三宅村では、この時の大火を「智光坊焼」と伝承しています。智光坊というお坊さんの失火から起こったと言われていますが、事実はよくわかりません。のち、宝暦13年(1763)の三宅村の家数は330軒ほどでしたので、およそ村の三分の二が焼けたと想像されます。

実は、先の宝永3年銘の地蔵は火災で亡くなった人々の霊を供養すると同時に、村中安全を念じて三宅村が建てたと言い伝えられています。しかし、出火は11月であるにもかかわらず、地蔵銘が卯月、つまり4月と記していますので、火事の前に石仏が造られたことになり、歴史的には矛盾します。どちらかの年月が誤記だと推測することも可能ですが、これ以上のことは詮索できません。
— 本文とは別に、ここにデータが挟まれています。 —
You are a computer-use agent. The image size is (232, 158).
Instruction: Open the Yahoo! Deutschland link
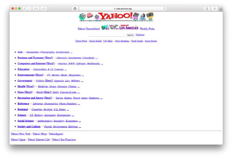89,29
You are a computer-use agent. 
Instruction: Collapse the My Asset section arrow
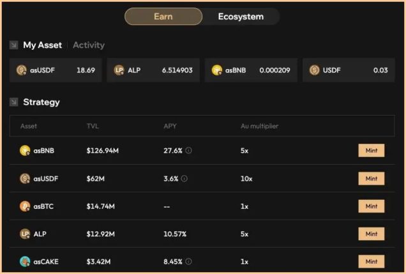(x=13, y=45)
その後、三宅村では宝永3年の大火を教訓として、村中に「出火防手当用水溝」が造られました。
また、中高野街道が屯倉神社の前を南北に通っていますが、他村ではおよそ3メートル弱の道幅でしたが、三宅村では約3.6メートルに広がっていました。さらに、村の中央を東西に走る道も5メートル以上と広く、防火のために道路を拡張したと思われます。

そのうえ、人々は石造美術品としても水準の高い宝永3年銘地蔵を村中のシンボル的存在として信仰していったことでしょう。今も、中高野街道に面して立っている地蔵に手を合わせる人が少なくありません。